Task brief:
Each line from the one containing "Task: Click the ZAMAN column header" through the last line of the records below is to be repeated as written, with nothing added.

Items listed in a dataset:

--------------------------------------------------

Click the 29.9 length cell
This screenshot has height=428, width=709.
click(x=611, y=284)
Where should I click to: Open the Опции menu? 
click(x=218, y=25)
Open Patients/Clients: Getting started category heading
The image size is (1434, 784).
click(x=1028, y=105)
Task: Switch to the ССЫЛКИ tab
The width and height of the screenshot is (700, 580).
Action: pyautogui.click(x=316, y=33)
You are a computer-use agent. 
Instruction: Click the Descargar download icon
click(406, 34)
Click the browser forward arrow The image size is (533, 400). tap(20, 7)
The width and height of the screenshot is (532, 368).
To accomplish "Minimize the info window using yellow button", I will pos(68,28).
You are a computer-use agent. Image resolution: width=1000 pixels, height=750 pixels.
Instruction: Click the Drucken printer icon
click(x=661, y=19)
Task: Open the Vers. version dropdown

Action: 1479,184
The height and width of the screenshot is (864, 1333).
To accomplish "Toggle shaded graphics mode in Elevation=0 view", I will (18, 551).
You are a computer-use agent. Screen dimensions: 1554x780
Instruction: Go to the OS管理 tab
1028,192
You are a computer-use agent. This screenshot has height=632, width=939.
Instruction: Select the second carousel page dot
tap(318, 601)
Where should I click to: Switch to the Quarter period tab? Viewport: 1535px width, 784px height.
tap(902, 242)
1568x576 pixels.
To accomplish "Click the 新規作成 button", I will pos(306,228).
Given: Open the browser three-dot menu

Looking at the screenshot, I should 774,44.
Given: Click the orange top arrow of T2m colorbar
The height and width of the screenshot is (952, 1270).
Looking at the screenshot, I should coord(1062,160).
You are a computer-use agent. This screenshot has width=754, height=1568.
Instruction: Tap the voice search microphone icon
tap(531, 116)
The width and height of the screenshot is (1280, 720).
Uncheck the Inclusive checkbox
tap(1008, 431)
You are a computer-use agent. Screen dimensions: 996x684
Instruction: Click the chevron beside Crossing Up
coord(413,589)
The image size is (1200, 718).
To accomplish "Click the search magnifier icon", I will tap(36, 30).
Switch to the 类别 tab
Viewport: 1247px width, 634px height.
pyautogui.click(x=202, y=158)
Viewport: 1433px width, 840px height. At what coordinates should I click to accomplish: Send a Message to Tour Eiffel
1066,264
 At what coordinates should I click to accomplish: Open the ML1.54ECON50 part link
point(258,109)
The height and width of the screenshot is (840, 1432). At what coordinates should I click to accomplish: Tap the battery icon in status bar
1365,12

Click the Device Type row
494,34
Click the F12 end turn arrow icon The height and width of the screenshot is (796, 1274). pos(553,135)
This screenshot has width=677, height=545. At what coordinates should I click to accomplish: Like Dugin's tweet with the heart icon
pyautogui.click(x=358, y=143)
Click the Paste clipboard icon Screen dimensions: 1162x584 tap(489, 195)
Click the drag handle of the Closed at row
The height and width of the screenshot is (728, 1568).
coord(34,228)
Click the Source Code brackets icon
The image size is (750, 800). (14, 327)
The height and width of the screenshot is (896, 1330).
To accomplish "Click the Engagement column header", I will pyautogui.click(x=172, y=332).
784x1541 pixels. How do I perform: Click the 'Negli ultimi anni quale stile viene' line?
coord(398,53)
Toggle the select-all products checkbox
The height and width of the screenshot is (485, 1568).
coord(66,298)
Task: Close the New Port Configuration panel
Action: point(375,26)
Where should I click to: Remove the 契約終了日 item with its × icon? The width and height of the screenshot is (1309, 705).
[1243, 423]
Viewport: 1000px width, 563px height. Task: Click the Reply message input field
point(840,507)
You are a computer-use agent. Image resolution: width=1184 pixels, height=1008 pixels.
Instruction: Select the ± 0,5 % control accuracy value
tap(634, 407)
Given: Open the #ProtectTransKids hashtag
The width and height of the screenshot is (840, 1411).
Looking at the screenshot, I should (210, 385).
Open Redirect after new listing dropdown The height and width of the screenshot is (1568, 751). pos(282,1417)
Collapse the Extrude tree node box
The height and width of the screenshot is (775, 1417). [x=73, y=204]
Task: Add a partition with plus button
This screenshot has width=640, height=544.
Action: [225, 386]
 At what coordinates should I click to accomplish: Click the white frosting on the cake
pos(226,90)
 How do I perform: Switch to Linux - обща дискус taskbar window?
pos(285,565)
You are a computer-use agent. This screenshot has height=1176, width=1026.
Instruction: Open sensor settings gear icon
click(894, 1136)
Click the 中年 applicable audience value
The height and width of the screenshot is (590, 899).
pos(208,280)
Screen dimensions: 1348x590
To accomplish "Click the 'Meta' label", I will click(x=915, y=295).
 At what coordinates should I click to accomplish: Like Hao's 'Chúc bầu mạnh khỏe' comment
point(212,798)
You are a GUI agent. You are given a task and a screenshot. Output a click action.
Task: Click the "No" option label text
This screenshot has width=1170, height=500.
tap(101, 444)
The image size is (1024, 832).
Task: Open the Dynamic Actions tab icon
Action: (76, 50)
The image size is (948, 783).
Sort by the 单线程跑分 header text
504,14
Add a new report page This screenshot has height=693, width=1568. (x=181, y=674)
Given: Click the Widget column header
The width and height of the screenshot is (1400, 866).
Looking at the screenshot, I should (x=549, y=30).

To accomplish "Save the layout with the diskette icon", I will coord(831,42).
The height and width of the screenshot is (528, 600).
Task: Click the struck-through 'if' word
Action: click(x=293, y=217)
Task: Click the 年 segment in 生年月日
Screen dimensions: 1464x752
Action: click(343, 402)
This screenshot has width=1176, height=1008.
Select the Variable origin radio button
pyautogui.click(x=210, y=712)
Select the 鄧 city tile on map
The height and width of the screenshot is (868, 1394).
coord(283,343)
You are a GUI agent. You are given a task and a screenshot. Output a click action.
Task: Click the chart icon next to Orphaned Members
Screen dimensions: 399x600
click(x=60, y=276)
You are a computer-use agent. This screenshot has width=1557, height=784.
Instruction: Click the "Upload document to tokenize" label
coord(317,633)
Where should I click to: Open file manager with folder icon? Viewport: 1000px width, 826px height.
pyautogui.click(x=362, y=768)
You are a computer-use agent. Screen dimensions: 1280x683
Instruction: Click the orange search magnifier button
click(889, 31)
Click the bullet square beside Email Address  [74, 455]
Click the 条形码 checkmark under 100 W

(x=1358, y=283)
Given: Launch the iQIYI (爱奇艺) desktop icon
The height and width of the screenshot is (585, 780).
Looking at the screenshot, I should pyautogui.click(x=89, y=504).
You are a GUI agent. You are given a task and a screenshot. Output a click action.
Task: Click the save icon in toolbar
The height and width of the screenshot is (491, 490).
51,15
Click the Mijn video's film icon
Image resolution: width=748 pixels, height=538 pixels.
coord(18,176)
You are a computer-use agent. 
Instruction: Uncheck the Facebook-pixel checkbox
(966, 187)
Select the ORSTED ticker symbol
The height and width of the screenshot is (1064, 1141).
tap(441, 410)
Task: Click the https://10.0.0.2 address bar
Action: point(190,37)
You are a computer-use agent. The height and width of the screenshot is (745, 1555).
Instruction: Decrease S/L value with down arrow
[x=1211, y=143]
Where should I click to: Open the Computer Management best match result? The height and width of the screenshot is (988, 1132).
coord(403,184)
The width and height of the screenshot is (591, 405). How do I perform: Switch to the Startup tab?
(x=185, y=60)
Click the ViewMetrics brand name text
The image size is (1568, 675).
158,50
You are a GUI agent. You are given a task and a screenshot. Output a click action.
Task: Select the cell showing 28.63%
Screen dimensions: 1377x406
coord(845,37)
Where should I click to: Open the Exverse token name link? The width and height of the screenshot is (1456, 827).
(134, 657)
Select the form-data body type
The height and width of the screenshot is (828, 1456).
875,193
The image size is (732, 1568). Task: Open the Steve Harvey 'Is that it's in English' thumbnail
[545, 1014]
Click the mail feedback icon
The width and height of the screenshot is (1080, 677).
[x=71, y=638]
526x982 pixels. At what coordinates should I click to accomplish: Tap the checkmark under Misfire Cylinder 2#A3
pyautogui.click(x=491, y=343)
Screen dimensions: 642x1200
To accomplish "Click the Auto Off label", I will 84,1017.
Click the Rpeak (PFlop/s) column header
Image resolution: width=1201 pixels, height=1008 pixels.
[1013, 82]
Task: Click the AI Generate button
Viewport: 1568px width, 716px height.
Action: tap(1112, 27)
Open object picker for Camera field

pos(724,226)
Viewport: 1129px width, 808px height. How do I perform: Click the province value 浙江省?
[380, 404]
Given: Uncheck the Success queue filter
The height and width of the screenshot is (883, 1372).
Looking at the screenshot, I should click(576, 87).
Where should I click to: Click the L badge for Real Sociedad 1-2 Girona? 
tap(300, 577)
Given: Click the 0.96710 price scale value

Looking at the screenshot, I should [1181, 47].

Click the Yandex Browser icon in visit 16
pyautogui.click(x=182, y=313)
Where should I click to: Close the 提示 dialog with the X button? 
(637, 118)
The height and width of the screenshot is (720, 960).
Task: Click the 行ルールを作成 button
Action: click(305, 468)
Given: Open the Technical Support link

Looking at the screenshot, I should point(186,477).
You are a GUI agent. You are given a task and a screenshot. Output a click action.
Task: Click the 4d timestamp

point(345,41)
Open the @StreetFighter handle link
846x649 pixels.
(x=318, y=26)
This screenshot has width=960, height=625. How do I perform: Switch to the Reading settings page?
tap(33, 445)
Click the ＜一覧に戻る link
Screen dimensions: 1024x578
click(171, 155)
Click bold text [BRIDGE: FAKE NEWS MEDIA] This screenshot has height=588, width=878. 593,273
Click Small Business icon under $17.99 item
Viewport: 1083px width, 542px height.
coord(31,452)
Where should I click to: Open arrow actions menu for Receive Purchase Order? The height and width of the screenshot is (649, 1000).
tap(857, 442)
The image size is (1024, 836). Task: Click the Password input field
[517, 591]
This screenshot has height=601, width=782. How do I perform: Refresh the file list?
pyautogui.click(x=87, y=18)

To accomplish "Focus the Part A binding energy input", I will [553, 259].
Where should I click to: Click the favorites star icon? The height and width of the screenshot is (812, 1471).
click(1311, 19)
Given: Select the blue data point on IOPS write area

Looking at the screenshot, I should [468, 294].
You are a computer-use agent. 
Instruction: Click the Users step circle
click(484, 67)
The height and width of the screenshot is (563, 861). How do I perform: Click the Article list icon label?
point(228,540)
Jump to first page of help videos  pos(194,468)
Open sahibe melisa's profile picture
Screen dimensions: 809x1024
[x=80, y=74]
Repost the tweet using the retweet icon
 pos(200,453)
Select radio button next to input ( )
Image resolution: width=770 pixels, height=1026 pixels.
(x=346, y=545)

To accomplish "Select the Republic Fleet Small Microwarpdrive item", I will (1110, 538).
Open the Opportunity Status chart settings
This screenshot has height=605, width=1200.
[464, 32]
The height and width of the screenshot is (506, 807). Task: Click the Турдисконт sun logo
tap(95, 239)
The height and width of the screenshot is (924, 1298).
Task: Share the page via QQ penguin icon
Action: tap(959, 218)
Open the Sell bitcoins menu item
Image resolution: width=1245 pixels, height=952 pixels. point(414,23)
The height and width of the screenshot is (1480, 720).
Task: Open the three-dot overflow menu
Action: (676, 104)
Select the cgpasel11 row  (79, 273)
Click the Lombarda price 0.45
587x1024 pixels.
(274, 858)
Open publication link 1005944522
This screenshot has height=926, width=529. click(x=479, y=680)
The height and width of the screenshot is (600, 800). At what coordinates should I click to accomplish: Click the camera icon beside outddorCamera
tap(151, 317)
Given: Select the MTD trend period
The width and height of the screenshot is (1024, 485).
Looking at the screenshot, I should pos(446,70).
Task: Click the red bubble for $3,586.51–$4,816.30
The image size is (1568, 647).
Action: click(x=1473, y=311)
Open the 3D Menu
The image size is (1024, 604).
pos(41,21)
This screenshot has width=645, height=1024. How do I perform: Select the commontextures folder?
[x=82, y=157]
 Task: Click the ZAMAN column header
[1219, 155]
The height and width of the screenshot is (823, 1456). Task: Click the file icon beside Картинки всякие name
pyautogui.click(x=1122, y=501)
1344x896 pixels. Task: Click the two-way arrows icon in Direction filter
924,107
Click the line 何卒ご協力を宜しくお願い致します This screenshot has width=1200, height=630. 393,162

--------------------------------------------------

Answer:
 Task: Click the ZAMAN column header
[1219, 155]
The height and width of the screenshot is (823, 1456). Task: Click the file icon beside Картинки всякие name
pyautogui.click(x=1122, y=501)
1344x896 pixels. Task: Click the two-way arrows icon in Direction filter
924,107
Click the line 何卒ご協力を宜しくお願い致します This screenshot has width=1200, height=630. 393,162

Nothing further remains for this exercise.